“3” ✮✮✮

A New Kind of Love

by Glenn Lovell

Hey, it’s a new day, a time of mind-numbing distractions, multitasking and media overload. What hope has conventional love of taking root in this cultural bog? Maybe, just maybe, a new time calls for a new romantic equation. Instead of two’s company, three’s a crowd, how about: Couples? Old hat. Threesomes are where it’s at!

Tom Tykwer’s sexy and satirical “3” (in German with English subtitles) is all about geometry and numerology ‒ and, yes, today’s hot-button issue: stem cell research. It toys with the pleasing symmetry of parallelism. Indeed, it opens with a long, sustained shot of  power lines viewed from a train window as a male voice intones, “You on top, me below.”

But eventually Tykwer’s latest morphs, like transplanted embryo cells, into something quite different, a blind-sided triangle romance.

This one is hard to categorize. Maybe that’s why it’s been a hard sell on the international market. Is it a comedy, a drama, a dramedy? There are definitely laughs and farcical interludes; there’s even a diaphanous angel who delivers a Hermann Hesse poem. But there are also gasps, especially during graphic footage of testicular surgery. Yes, you’re right, hardly the stuff of conventional comedy.

But then we’ve come to expect the unexpected ‒ thematically and stylistically ‒ from the director of “Winter Sleepers” and the exhilarating “Run Lola Run.” And this film is certainly is that.

Let’s settle, then, on calling it an alarming comedy, part Billy Wilder, part Wim Wenders.

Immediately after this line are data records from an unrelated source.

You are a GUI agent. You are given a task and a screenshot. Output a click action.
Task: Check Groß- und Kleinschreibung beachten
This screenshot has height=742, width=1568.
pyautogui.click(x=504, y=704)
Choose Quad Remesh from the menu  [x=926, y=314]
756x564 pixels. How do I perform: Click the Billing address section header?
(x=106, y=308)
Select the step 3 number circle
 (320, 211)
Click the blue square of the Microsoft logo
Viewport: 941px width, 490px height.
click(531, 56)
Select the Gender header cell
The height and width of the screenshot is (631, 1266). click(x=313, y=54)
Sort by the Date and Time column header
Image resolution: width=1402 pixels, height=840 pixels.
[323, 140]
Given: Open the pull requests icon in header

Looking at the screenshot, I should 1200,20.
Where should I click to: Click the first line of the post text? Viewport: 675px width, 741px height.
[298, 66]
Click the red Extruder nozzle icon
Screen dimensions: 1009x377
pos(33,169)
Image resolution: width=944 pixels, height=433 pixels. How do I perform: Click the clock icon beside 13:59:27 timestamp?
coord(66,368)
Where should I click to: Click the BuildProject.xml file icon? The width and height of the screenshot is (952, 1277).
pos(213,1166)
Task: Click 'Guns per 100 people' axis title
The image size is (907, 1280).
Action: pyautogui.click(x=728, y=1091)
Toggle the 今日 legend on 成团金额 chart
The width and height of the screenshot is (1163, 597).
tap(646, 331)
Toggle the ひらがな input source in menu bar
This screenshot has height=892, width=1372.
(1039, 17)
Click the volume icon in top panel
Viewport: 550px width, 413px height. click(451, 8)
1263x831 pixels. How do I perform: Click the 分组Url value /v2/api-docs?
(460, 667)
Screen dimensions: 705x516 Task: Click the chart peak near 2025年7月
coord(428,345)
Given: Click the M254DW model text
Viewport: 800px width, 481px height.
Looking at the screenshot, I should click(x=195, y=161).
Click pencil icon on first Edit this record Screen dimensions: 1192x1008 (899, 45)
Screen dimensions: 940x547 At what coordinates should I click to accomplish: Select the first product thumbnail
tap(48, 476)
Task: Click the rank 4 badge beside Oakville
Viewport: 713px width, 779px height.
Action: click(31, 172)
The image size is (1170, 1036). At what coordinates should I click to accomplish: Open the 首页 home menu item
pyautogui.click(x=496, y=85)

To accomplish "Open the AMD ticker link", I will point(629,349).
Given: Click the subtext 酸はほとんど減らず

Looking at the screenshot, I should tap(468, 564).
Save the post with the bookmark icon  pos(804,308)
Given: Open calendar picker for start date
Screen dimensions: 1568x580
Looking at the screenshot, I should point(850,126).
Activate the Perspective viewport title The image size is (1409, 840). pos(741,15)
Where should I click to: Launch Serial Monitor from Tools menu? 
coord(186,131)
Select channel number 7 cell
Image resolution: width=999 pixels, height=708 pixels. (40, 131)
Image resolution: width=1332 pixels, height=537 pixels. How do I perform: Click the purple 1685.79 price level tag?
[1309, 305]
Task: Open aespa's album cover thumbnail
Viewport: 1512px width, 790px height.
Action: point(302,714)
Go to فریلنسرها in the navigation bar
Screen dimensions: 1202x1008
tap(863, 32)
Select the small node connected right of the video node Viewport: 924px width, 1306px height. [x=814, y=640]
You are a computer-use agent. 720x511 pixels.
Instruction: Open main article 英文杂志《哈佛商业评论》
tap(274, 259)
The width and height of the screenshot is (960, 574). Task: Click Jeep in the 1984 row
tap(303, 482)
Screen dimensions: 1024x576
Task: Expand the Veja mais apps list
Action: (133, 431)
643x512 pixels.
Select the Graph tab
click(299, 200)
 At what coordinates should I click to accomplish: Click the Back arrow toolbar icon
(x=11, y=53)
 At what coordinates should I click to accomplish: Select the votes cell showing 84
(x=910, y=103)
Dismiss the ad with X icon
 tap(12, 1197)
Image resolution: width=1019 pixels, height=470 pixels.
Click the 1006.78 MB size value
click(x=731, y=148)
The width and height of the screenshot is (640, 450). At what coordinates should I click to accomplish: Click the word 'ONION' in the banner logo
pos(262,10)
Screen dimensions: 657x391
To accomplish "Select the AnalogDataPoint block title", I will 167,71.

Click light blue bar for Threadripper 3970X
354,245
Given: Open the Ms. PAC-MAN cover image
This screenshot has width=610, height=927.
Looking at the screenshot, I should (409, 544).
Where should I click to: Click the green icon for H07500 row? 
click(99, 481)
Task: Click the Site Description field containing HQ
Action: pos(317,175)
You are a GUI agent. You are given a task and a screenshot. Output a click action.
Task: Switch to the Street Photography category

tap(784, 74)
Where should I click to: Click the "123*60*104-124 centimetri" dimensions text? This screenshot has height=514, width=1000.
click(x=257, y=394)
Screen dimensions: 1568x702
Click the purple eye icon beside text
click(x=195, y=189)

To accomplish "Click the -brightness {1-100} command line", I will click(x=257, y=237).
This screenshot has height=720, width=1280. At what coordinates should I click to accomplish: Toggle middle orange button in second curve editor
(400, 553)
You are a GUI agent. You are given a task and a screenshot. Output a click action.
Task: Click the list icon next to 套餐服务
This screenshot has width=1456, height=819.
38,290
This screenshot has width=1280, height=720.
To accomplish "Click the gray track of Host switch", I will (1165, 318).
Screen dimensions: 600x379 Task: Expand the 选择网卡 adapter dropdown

The three unwitting Berliners in this game of musical beds: Dr. Hanna Blum (Sophie Rois), a TV talk-show host and most conservative member of  a medical ethics panel; Simon Sievers (Sebastian Schipper), an “art engineer” and Hanna’s live-in boyfriend; Dr. Adam Born (Devid Striesow), a younger stem-cell researcher who takes Hanna to bed and then Simon. The twist: He doesn’t know they’re involved, and Hanna never guesses Simon is fooling around, much less with the same person.

It’s a little bit like the John Schlesinger classic “Sunday Bloody Sunday,” only here played more for muffled laughs than hot-house melodrama. Credit Rois with keeping things ruefully amusing. As the instigator of this roundelay, she’s as exasperating as she is perpetually exasperated, in a dizzy Shirley MacLaine sort of way. Schipper, whose character must cope with his mother’s death as well as worrying news from his urologist, is more sympathetic as he makes the transition from self-pity to self-awareness (in his bisexuality). Striesow nicely underplays Simon, the catalyst for change. His vacant, boyish half-smile masks deeper emotions.

This being a Tykwer film, “3” abounds in coincidence, playful daydreams and camera trickery. Like a live-action photo album, split-screen images slide in and out of place to chart the passage of time. Yes, there are structural issues and, as was the case with “Perfume,” the director sometimes seems to be desperately goosing a cluttered narrative. But never mind. The modern-dance opening and three-in-a-petri dish finish ‒ both staged against stark white backdrops ‒ are worth the price of admission. They’re wondrous and startling, like Tykwer’s take on 21st Century romance.